La sixième directive
3 L'article 21 de la sixième directive dispose:
«La taxe sur la valeur ajoutée est due:
1. en régime intérieur:
...
c) par toute personne qui mentionne la taxe sur la valeur ajoutée sur une facture ou tout document en tenant lieu;
...»
La réglementation nationale en matière de TVA
4 L'article 14, paragraphe 2, de l'Umsatzsteuergesetz 1991 (loi allemande relative à la taxe sur le chiffre d'affaires, ci-après l'«UStG»), qui concerne la liquidation de la TVA lorsque le montant de la taxe indiqué sur la facture est erroné, dispose:
«Lorsque le chef d'entreprise a indiqué séparément sur la facture d'une livraison ou d'une `autre prestation' un montant de taxes supérieur à celui dont il est débiteur pour cette opération aux termes de la présente loi, il est aussi redevable de l'excédent. S'il rectifie le montant de la taxe vis-à-vis du bénéficiaire de la prestation, l'article 17, paragraphe 1, s'applique par analogie».
5 L'article 14, paragraphe 3, de l'UStG ajoute, en ce qui concerne la liquidation de la TVA lorsque la taxe figurant sur la facture est injustifiée:
«Toute personne qui indique séparément sur une facture un montant de taxes, bien qu'elle ne soit pas autorisée à mentionner la taxe séparément, est redevable du montant indiqué. Ceci s'applique également lorsque quelqu'un indique séparément un montant de taxes dans un autre document, par lequel il indique ce qui est à régler, comme un entrepreneur fournissant des prestations, bien qu'il ne soit pas entrepreneur ou n'exécute pas de livraisons, ni autre prestation».
6 L'article 17, paragraphe 1, de l'UStG prévoit:
«Lorsque la base de calcul d'une opération taxable est modifiée au sens de l'article 1er, paragraphe 1, points 1 à 3:
1. l'opérateur économique qui a effectué l'opération est tenu de rectifier de manière correspondante le montant de la taxe due à cet égard,
2. l'opérateur économique bénéficiaire de ladite opération est tenu de rectifier de manière correspondante la déduction de la taxe en amont qu'il a fait valoir à ce titre ...»

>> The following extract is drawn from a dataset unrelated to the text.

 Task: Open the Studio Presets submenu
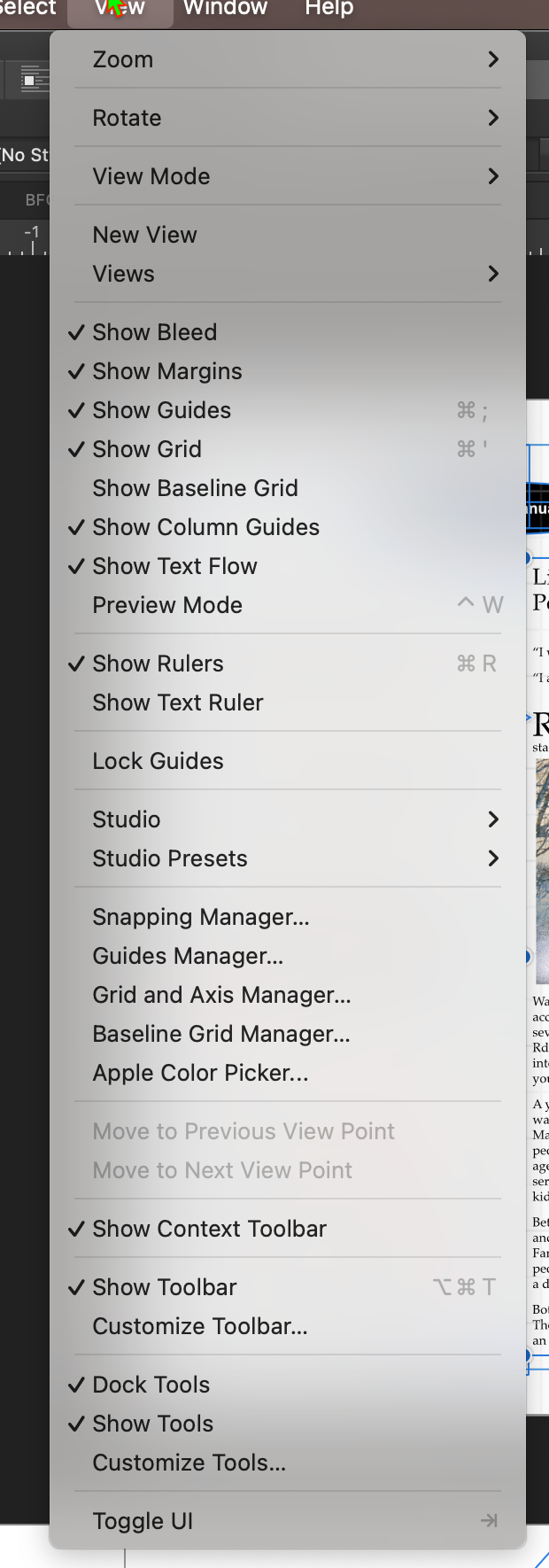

7 L'article 190, paragraphe 3, des Umsatzsteuer-Richtlinien (directives en matière de taxe sur le chiffre d'affaires) précise:
«Contrairement à l'article 14, paragraphe 2, de l'UStG, l'article 14, paragraphe 3, de l'UStG ne prévoit pas la possibilité d'une rectification. Cependant, si la perception de taxe qui a été indiquée à tort conduit à une situation de dureté objective, il est admis pour des motifs d'équité que l'émetteur d'une facture la rectifie en appliquant de manière analogique l'article 14, paragraphe 2, de l'UStG ... Il y a lieu de considérer que l'on est en présence d'un cas de dureté objective par exemple lorsque la prestation sur laquelle il est établi une facture a été fournie par la personne qui établit ladite facture et qu'il est fait valoir de manière plausible que ce n'est que par erreur qu'il a été indiqué un nom inexact pour le destinataire de la prestation ou que la prestation a été désignée de manière inexacte.»

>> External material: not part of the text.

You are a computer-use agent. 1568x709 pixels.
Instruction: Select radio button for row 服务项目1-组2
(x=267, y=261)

8 L'article 227 de l'Abgabenordnung (code des impôts, ci-après l'«AO») dispose:
«Les autorités fiscales peuvent accorder une exonération totale ou partielle des droits résultant d'une dette fiscale, s'il est inéquitable dans une situation donnée de la percevoir; dans les mêmes conditions, les montants déjà acquittés peuvent être remboursés ou pris en compte.»
Les litiges au principal et les questions préjudicielles
Affaire Schmeink
9 Schmeink a acquis 50 % des parts d'une GmbH (société à responsabilité limitée de droit allemand, ci-après la «GmbH») pour un prix de 3 781 220 DEM. Le 31 décembre 1991, elle a adressé à cette GmbH une pièce comptable assimilée à une facture mentionnant ce montant au titre de prestations de conseil qu'elle n'a toutefois jamais effectuées. Sur cette pièce comptable, Schmeink a expressément indiqué un montant de TVA de 529 370,80 DEM.

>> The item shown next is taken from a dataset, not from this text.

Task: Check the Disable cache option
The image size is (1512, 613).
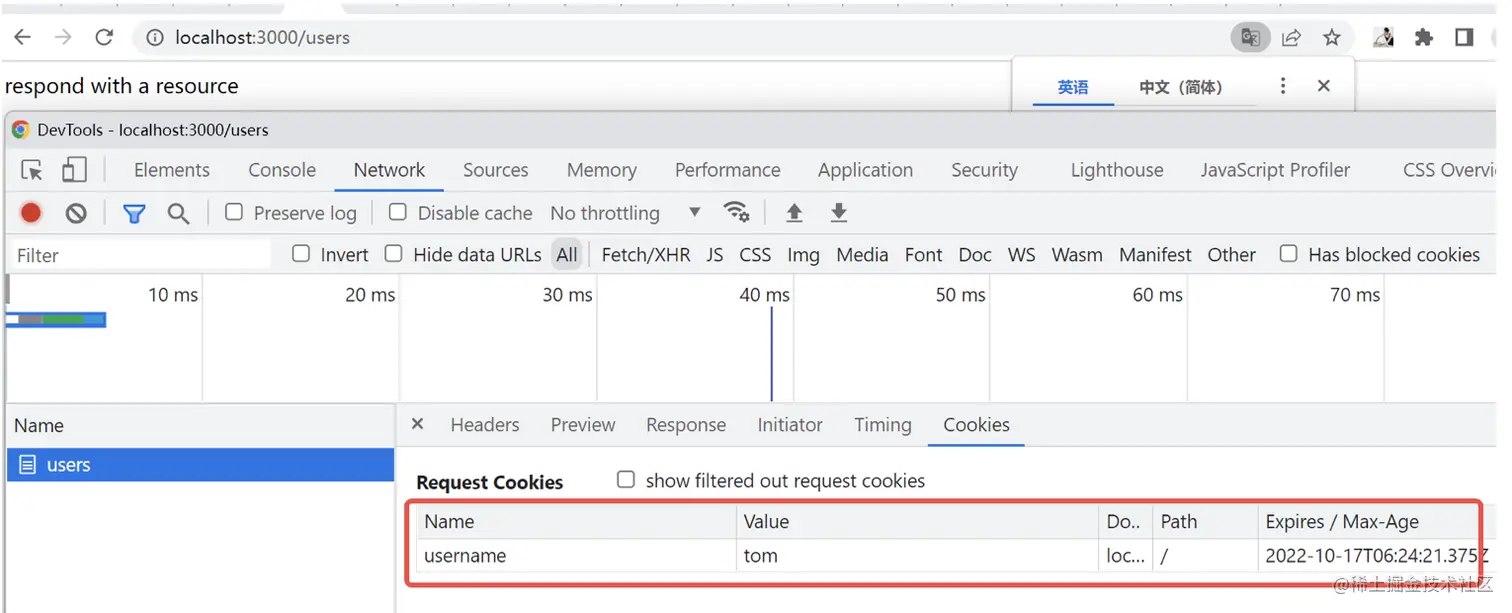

10 Cette «facture pro-forma» a constitué l'un des éléments utilisés par la GmbH à l'appui d'une demande de prime fiscale à l'investissement.
11 À la suite d'une vérification spéciale de la TVA effectuée en mars 1993, le Finanzamt Borken a fixé, par avis rectifié du 14 avril 1993, la TVA due par Schmeink à hauteur du montant indiqué séparément sur la pièce comptable.
12 La GmbH n'a fait valoir aucun droit à déduction au titre de cette pièce comptable et l'a restituée à Schmeink le 19 juillet 1993.
13 Le 1er juillet 1994, Schmeink a adressé au Finanzamt Borken une demande visant à obtenir, conformément à l'article 227 de l'AO, l'exonération de la TVA pour des motifs d'équité.
14 Par décision du 12 septembre 1994, le Finanzamt Borken a rejeté cette demande.
15 Saisi d'un recours introduit par Schmeink contre la décision du Finanzamt Borken, le Finanzgericht Münster a, par jugement du 23 novembre 1995, confirmé cette décision.
16 Le 24 mars 1997, Schmeink a introduit devant le Bundesfinanzhof un recours en «Revision» contre le jugement du Finanzgericht.
Affaire Strobel
17 Au cours des années 1992 et 1993, durant lesquelles il exploitait un commerce de machines de bureau, M. Strobel a adressé à plusieurs entreprises de leasing des factures portant sur des livraisons qui n'ont jamais eu lieu.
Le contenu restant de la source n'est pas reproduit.